A new trend of truth in media has occurred. Mainstream journalists are beginning to take individual responsibility for what comes out of their mouths, as another string of journalists have quit for being unwilling to whitewash the truth, given their network's interests and overall agenda. I hear the echoes of Ben Swann, leaving his local Fox affiliate in Cincinnati, OH to pursue his own goals in journalism, and Amber Lyon who left CNN after she uncovered that CNN received direct funds from the Bahrain Economic Development Board as well as other governments such as Saudi Arabia to paint their countries in a good light. Both have gone on to start their own companies and use their journalistic capabilities to expose truth.
The recent activities within news corporations and governments have led others to reach for their own journalistic integrity by leaving their jobs. Liz Wahl of RT America and investigative journalist for CBS, Sharyl Attkisson.
Liz Wahl at RT America, who caught national media attention by resigning after a show recently saying she "could not be part of a network funded by the Russian government that whitewashes the actions of Putin." Hinting at the recent events of Russia and other country's intervention in Ukraine's turmoil over whether or not to join the EU. One could argue that successful journalists and news anchors have been encouraged to leave major networks by seeing many others that have done the same before them, for the same reasons.
The most recent has been Sharyl Attkisson, an investigative journalist who has worked for CBS for the past two decades uncovering aspects of the Benghazi scandal and the Fast & Furious operation. She resigned citing a liberal bias, influence of network sponsors and partners, and lack of support for her work as reasons for leaving. Subsequently, she was growing frustrated with the obstacles involved with reporting on and the overall transparency of the Obama administration, that has led to her working on a book titled "Stonewalled: One Reporter's Fight for Truth in Obama's Washington".
There was another voice that was heard the past weeks, that of Abby Martin, who hosts her own show on RT America, Breaking the Set. Why did Abby Martin not resign, does she have no journalistic integrity??? Hardly, and in fact is far from the truth. Abby was actually the first to speak out on the state military intervention in Ukraine. However, on Breaking The Set, Abby has a little thing called editorial independence.

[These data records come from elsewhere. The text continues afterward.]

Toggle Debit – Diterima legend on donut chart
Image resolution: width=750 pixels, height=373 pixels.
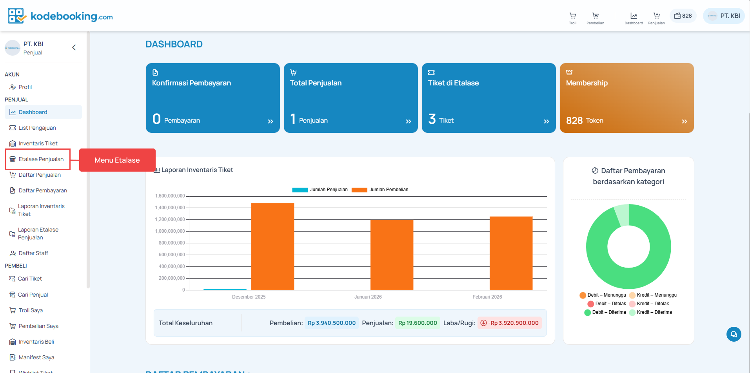(x=605, y=312)
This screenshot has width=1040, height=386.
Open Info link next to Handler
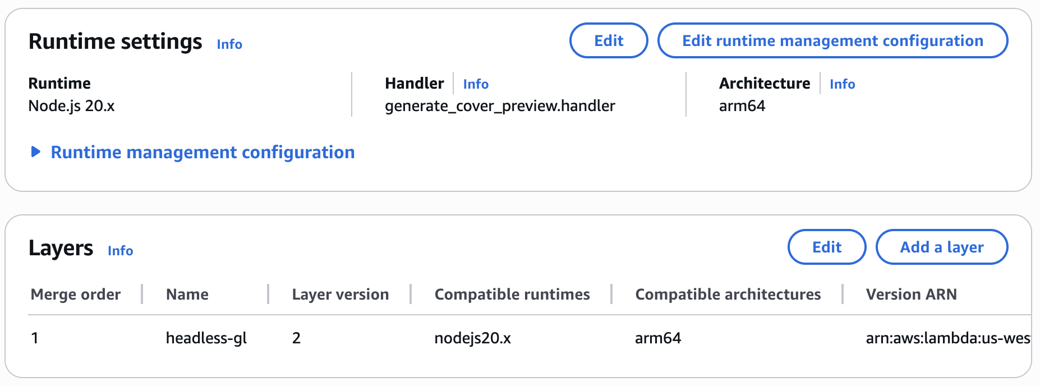point(476,84)
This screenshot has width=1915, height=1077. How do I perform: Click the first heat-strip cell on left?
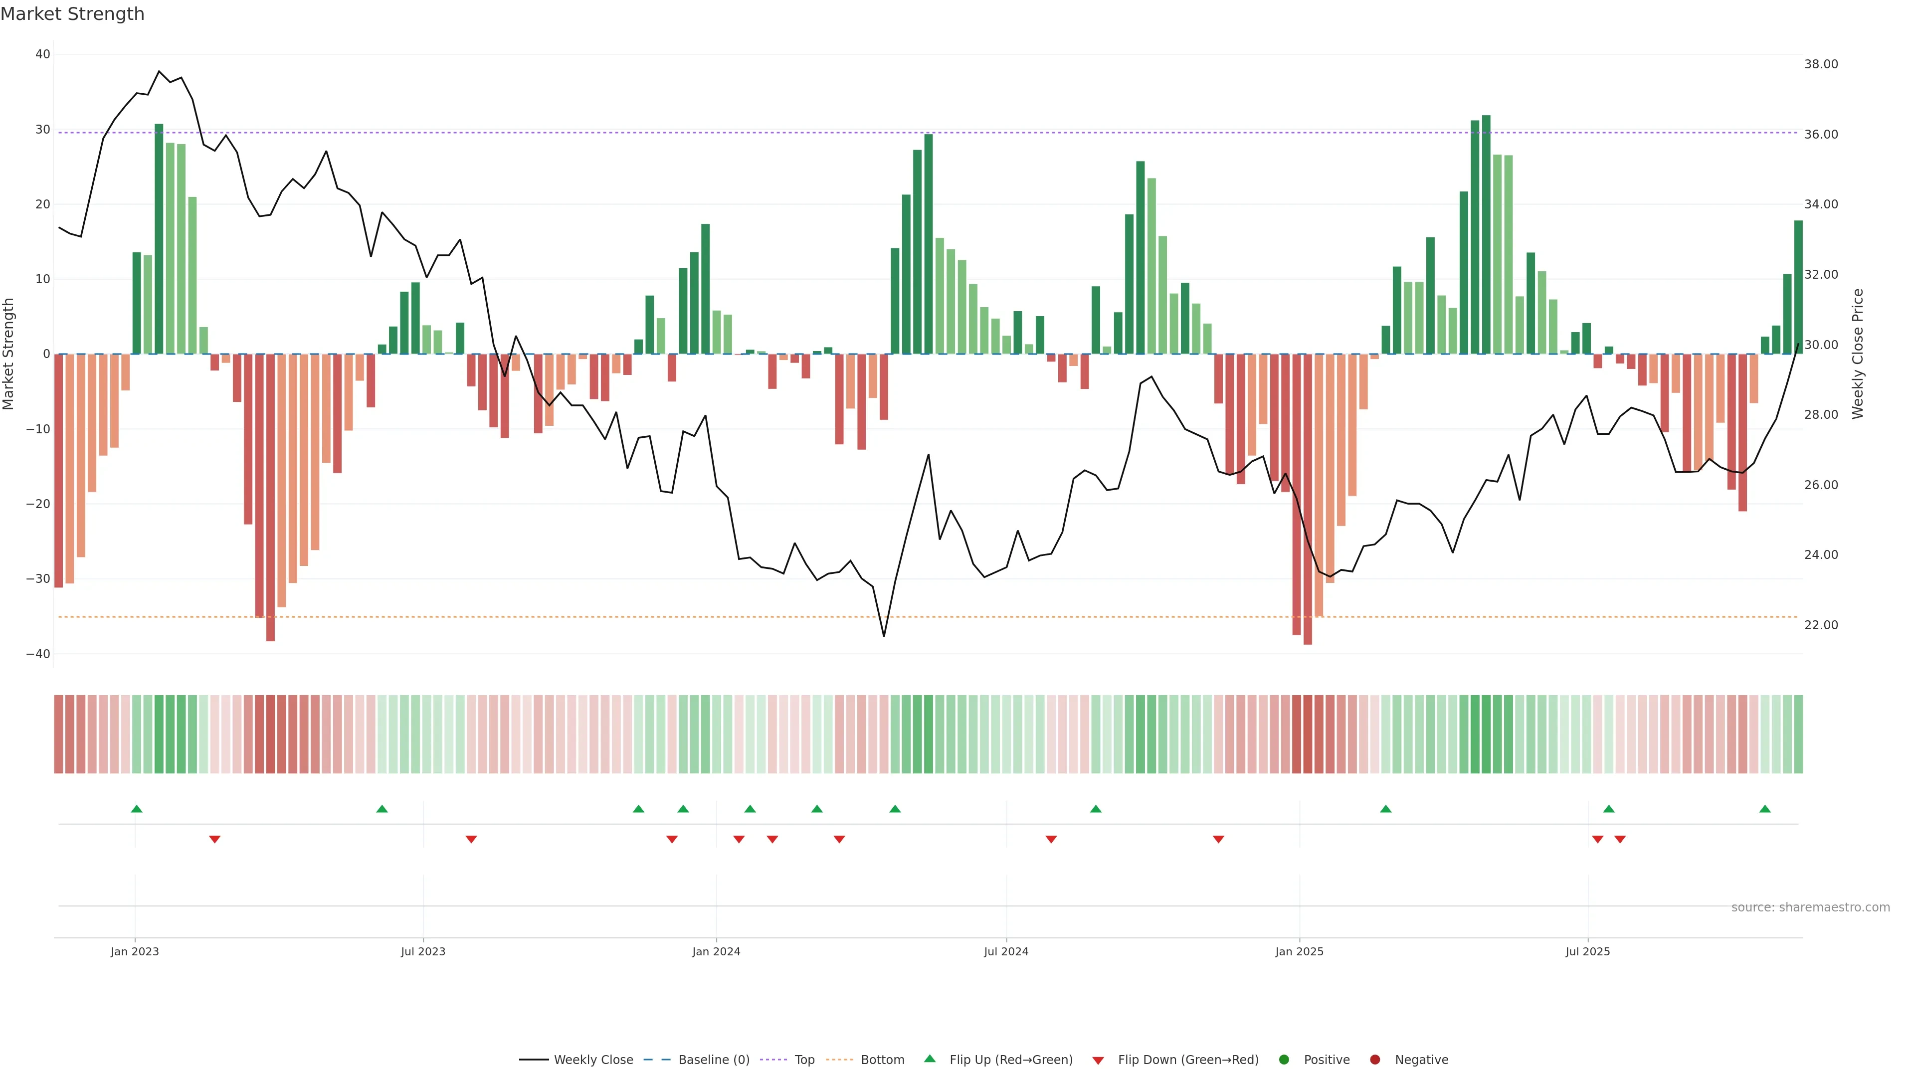(58, 734)
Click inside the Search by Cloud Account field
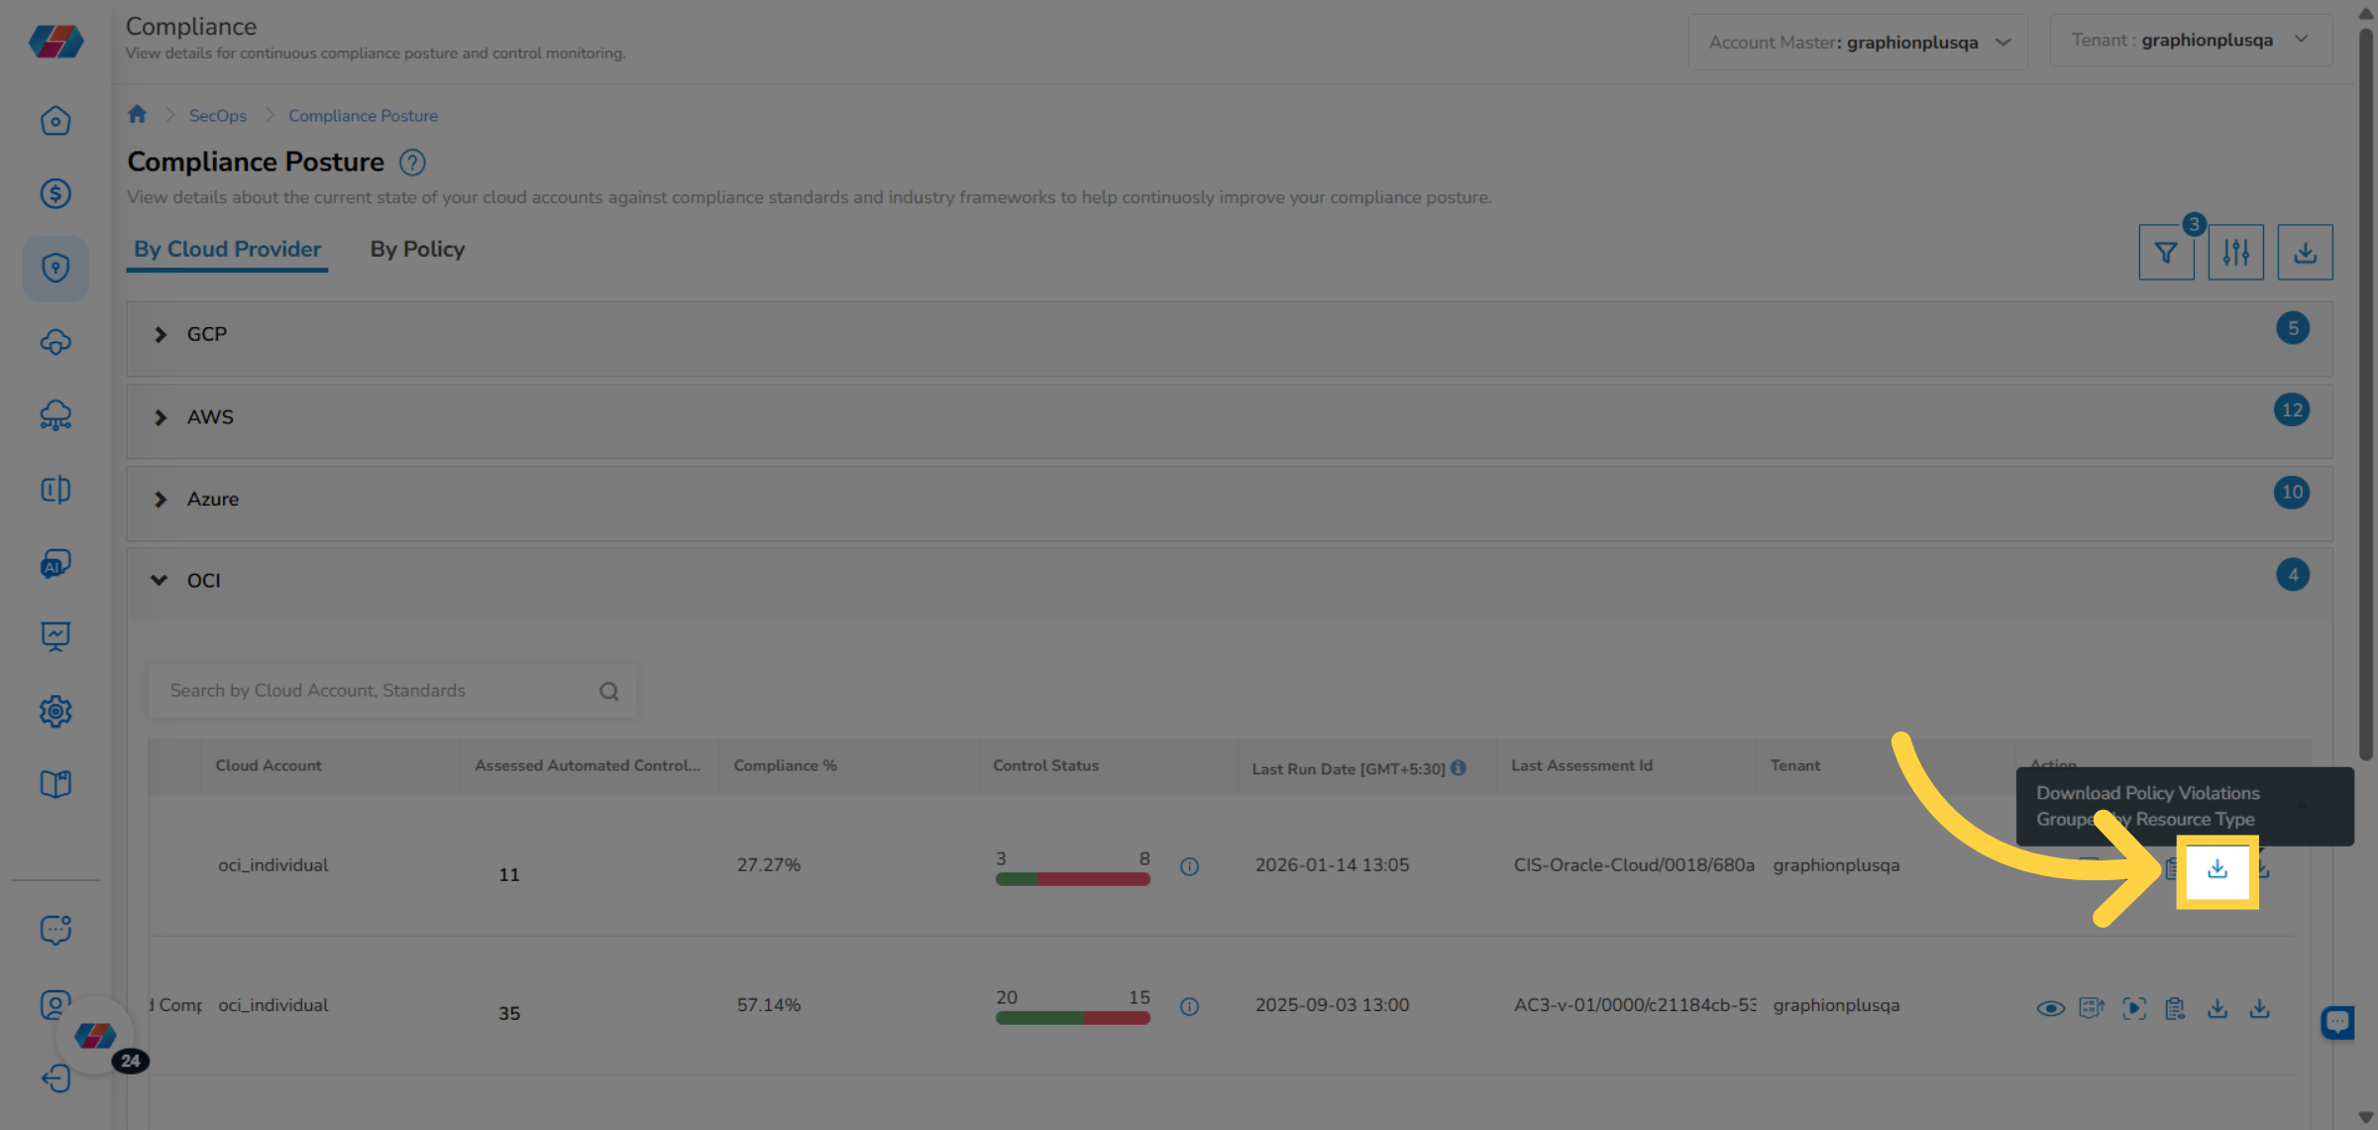Image resolution: width=2378 pixels, height=1130 pixels. [x=377, y=690]
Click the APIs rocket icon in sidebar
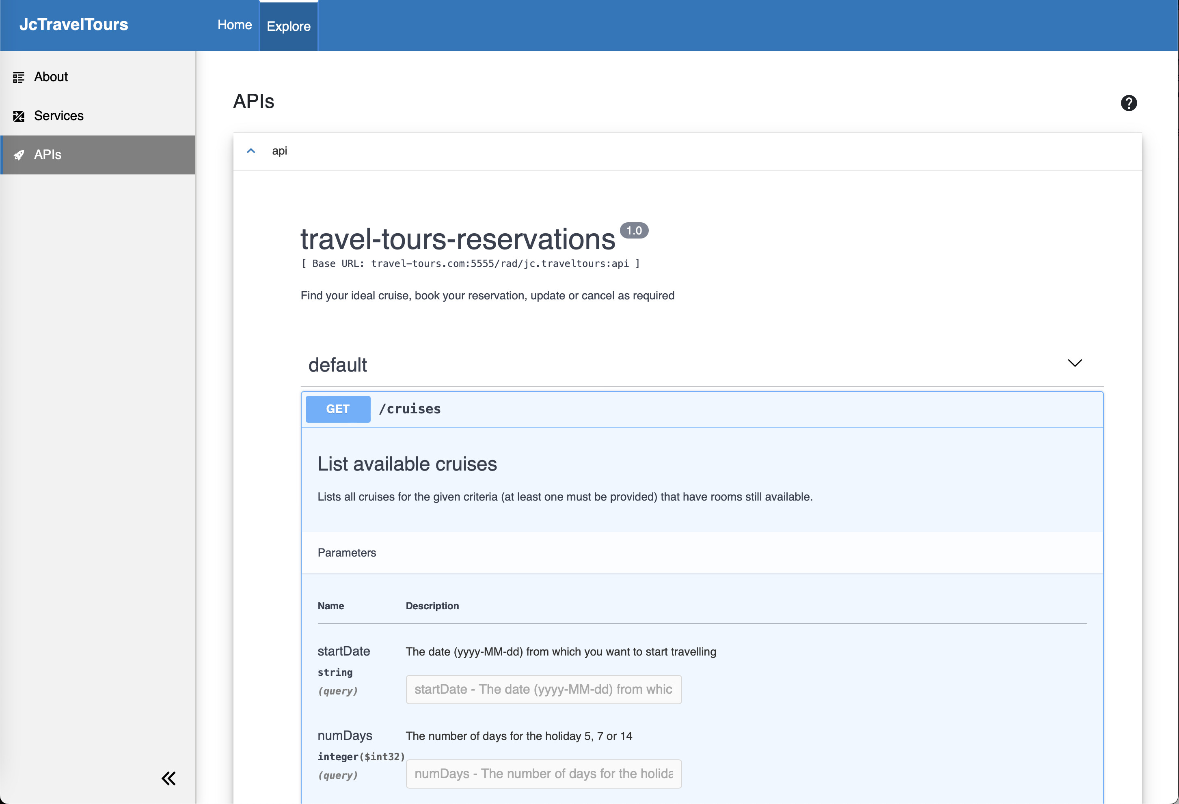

Editorial independence is the freedom of editors to make decisions without interference from the owners of a publication. Editorial independence is tested, for instance, if a newspaper runs articles that may be unpopular with its advertising clientele or this case, speaking out against the actions of a government that "signs your paycheck". Regular news reporters do not usually have this luxury. My suggestion to anyone working within a news corporation of any kind, make sure it's in your contract.
Whether working for a huge corporation, a small independent publication, or for yourself, my thought is that a journalist must always be an advocate of truth. Many have lost that along the way as a consolidation of power by the bottom of the funnel of corporations has grown larger and larger over the past few decades. This has done many hurtful things to the economy, domestic and foreign relations, food and water supply, and environment. It has made it damn near impossible to shine the light on truth if one is working within these corporations, or have a controlled narrative handed down by these corporations and governments.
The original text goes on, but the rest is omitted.